In a recent manuscript published in Cell Metabolism we have reported that KIM-1 mediates proximal tubule uptake of free fatty acids (FFAs), particularly the long chain fatty acid, palmitic acid (PA), leads to tubule injury with mitochondrial fragmentation, interstitial inflammation and fibrosis, and glomerulosclerosis in mouse models of diabetes. In proximal tubule cells, KIM-1-dependent internalization of FFAs enhances cell death and DNA damage response (DDR), transforms tubule cells into a pro-fibrotic secretory phenotype, and activates NLRP3 inflammasomes. Mice with a KIM-1 gene mucin domain deletion are protected from DKD and from injury caused by FFA. Inhibition of KIM-1-mediated FFA uptake by our newly identified compound prevented injury both in vitro and in vivo. Thus, in DKD, sustained proximal tubular KIM-1 expression results in uptake of FFAs in a mucin domain-dependent manner and promotes tubule cell death, pro-inflammatory and pro-fibrotic responses leading ultimately to tubule atrophy, interstitial fibrosis and secondary glomerulosclerosis. Our findings support KIM-1 as a new therapeutic target for DKD and introduces a new therapeutic agent (TW-37) which prevents PT from KIM-1-mediated endocytosis of FFA and protects the kidney against injury. In ongoing experiments, we crossed Six-2GFP-Cre transgenic mice (129/B6) with iDTR mice (C57BL/6) to obtain bigenic offspring (DTR), and then crossed with heterozygous C57BL/6-Ins2+/C96Y mice to obtain AkitaDTR mice. The AkitaDTR and control mice were studied with and without unilateral nephrectomy and on a regular diet or HFD, exposed to diphteria toxin injection and followed for 4 months. Kidney disease was evaluated by injury biomarkers, histology, and immunofluorescence staining. The targeted acute tubular injury (ATI) in AkitaDTR mice fed a HFD resulted in long-term albuminuria and azotemia, prolonged DNA damage, tubulointerstitial fibrosis and secondary glomerulosclerosis. In vitro, mechanistic studies have been carried out with LLC-PK1 kidney epithelial cells exposed to normal and high glucose and palmitic acid in the presence or absence of fatty acid oxidation (FAO) modulators and analyzed for phosphorylation of acetyl-CoA carboxylase (p-ACC) and DNA damage. p-ACC was upregulated in high glucose media. Promoting FAO with the ACC inhibitor PF- 05175157 after acute injury ameliorated DDR.
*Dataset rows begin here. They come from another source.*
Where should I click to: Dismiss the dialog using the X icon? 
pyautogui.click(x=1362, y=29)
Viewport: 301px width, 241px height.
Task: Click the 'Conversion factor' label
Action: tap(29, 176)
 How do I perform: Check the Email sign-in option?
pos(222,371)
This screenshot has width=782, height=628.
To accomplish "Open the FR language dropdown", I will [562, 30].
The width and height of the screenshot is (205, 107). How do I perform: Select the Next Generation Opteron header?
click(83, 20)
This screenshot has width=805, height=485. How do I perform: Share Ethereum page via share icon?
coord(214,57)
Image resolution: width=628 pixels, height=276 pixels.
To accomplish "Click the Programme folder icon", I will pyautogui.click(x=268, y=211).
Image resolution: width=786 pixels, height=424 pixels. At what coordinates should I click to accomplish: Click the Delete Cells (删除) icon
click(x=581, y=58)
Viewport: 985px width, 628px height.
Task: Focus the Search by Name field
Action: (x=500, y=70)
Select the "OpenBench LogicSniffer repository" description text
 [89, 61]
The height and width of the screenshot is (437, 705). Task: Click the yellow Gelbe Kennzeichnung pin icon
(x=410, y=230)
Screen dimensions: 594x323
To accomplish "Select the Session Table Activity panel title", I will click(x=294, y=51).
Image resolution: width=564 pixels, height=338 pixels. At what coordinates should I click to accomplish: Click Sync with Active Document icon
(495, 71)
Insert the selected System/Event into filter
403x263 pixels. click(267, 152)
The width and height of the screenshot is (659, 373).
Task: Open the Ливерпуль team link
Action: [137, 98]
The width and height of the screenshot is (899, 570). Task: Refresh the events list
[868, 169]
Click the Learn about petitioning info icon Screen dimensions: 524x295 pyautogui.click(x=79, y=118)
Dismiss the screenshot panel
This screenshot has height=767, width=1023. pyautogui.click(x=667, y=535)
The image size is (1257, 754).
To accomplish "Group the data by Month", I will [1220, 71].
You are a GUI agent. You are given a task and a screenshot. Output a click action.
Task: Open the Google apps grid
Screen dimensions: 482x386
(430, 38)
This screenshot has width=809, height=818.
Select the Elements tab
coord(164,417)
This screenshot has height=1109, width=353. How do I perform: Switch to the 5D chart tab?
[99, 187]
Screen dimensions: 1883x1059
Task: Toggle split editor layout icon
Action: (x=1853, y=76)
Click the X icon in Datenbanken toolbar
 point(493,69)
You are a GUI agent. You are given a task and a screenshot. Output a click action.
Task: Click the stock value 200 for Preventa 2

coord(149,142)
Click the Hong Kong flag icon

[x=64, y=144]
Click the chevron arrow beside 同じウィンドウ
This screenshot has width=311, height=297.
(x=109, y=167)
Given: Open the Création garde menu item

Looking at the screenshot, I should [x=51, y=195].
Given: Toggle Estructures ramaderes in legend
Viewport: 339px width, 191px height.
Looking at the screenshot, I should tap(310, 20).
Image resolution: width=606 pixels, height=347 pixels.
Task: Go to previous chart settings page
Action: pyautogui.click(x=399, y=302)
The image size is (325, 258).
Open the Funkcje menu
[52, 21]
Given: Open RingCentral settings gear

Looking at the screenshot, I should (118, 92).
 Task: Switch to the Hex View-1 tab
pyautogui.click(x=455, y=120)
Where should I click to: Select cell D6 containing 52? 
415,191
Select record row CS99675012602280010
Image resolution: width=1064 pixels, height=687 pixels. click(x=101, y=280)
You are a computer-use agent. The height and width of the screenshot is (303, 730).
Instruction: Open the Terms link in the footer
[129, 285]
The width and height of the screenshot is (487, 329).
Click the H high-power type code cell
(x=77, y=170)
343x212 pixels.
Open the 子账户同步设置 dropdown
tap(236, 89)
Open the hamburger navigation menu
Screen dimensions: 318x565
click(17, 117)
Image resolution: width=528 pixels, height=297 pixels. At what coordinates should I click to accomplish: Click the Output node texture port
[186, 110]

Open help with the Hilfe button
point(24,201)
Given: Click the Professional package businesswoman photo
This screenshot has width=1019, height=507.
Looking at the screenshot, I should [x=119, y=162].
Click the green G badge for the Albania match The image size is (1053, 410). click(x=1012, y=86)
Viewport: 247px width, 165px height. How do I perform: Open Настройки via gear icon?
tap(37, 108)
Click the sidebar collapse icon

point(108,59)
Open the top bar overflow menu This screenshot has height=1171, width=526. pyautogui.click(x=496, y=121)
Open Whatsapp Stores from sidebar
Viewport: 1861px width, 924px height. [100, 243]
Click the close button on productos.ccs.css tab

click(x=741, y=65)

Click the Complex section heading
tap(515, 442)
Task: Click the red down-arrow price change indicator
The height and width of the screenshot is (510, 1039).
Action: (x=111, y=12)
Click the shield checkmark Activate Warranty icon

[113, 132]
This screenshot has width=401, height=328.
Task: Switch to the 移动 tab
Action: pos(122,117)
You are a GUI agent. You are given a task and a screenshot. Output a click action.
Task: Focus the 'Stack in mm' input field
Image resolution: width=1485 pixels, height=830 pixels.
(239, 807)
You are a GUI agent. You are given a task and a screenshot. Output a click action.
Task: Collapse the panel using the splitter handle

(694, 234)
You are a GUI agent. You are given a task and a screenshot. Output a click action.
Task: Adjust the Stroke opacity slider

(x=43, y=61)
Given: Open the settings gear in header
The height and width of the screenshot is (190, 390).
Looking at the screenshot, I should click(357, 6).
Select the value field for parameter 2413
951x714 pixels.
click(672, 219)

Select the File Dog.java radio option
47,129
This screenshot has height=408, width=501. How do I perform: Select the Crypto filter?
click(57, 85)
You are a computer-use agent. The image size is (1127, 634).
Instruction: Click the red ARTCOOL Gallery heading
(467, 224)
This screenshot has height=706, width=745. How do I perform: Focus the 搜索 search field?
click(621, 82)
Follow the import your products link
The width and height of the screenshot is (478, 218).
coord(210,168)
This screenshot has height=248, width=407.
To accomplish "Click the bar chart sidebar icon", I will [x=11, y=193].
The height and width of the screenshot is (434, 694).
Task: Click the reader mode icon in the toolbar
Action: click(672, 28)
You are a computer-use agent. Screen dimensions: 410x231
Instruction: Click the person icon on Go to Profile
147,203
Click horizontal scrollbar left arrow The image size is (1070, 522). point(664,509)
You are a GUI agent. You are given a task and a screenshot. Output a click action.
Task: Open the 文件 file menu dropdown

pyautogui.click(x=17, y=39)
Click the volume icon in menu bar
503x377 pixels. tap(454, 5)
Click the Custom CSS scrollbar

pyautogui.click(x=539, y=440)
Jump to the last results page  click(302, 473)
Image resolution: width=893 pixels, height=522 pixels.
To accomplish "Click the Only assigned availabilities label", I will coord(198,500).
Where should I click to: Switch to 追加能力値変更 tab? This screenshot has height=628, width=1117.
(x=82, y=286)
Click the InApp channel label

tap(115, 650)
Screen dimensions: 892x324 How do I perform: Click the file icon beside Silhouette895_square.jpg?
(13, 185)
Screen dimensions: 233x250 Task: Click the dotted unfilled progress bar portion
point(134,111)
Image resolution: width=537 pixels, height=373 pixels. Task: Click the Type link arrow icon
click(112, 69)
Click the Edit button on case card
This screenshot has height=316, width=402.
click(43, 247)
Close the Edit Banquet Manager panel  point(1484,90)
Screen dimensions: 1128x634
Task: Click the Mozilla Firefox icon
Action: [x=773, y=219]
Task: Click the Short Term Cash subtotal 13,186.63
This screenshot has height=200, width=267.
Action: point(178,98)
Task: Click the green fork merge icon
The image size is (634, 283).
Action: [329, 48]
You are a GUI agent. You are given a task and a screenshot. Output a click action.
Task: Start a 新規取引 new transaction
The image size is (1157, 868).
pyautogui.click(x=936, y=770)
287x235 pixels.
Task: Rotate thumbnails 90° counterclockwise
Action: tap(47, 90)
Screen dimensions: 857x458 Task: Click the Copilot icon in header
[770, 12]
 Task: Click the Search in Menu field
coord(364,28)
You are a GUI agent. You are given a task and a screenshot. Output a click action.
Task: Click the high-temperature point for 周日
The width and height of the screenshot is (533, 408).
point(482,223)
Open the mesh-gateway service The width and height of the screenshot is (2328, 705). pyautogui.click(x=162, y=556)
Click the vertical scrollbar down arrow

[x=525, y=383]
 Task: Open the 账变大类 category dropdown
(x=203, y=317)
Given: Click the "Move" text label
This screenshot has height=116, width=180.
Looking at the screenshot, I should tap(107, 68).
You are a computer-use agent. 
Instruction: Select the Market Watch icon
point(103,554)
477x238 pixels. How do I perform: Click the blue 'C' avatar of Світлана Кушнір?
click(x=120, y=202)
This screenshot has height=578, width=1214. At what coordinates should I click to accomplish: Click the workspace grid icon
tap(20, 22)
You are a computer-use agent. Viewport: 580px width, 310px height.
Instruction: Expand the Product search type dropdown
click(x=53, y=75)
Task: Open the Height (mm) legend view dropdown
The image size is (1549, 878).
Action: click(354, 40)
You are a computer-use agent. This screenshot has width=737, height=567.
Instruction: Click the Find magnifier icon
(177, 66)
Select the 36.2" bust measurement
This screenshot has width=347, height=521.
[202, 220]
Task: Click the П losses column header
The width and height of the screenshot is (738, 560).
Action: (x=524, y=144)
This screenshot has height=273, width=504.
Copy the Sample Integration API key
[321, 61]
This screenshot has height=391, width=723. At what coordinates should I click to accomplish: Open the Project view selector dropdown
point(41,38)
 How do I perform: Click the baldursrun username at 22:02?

In conclusion diabetes increases susceptibility of the kidney to lipotoxicity. One episode of tubular injury in the setting of reduced renal mass and a high saturated fat diet leads to chronic kidney disease with tubulointerstitial fibrosis. Inhibition of FAO in tubular epithelial cells exposed to injury aggravates DNA damage and maladaptive repair.